R - Je ne vais pas vous apporter des éléments supplémentaires par rapport aux références que vous faites à l'audition que j'ai effectuée hier devant le Sénat. C'était hier soir. Donc, entre hier soir et ce matin, il n'y pas eu d'avancée particulière. Donc je reprends ce que j'ai dit et je crois que c'est aussi partagé par Arancha.

D'abord sur la situation à Hong Kong, cet acte-là, cette loi sur la sécurité est un acte très grave qui remet en cause, de notre point de vue, à la fois la loi fondamentale de 1997 qui validait la forme d'autonomie de Hong Kong, sous la référence "un pays deux systèmes". À partir du moment où il y a cette remise en cause des fondamentaux de justice, nous considérons que ces principes-là sont aussi remis en cause et, par ailleurs, nos propres ressortissants peuvent eux-mêmes être victimes de ces nouvelles dispositions.

Nous aurons donc l'occasion de reparler de cette question au sein de l'Union européenne, lundi prochain, puisque nous nous retrouvons lundi prochain avec l'ensemble de nos collègues des affaires étrangères.

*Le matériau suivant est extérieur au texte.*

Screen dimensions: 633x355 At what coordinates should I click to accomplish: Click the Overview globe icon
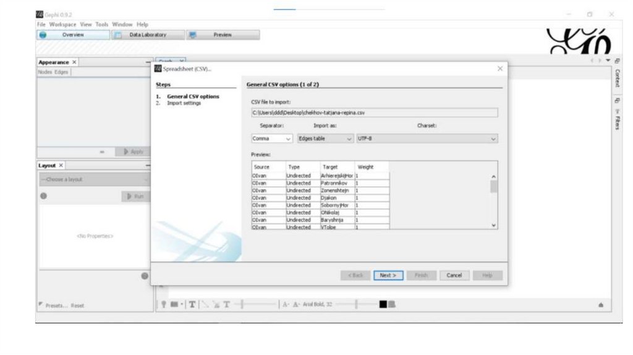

Cette réunion permettra aussi d'évoquer le deuxième sujet que vous avez indiqué il y a un instant concernant les forages en Méditerranée orientale. Nous avons un besoin de clarification avec la Turquie, sur beaucoup de sujets, en particulier celui-là, pour que le respect du droit maritime international soit acté, et qu'il n'y ait pas d'initiative unilatérale qui soit prise sans l'accord des pays où l'autorité sur l'espace maritime est pour nous essentielle. Ce sujet-là fera l'objet d'une discussion et éventuellement d'initiatives, comme je l'ai indiqué devant le Sénat hier, et qui doivent être partagées par nos collègues européens.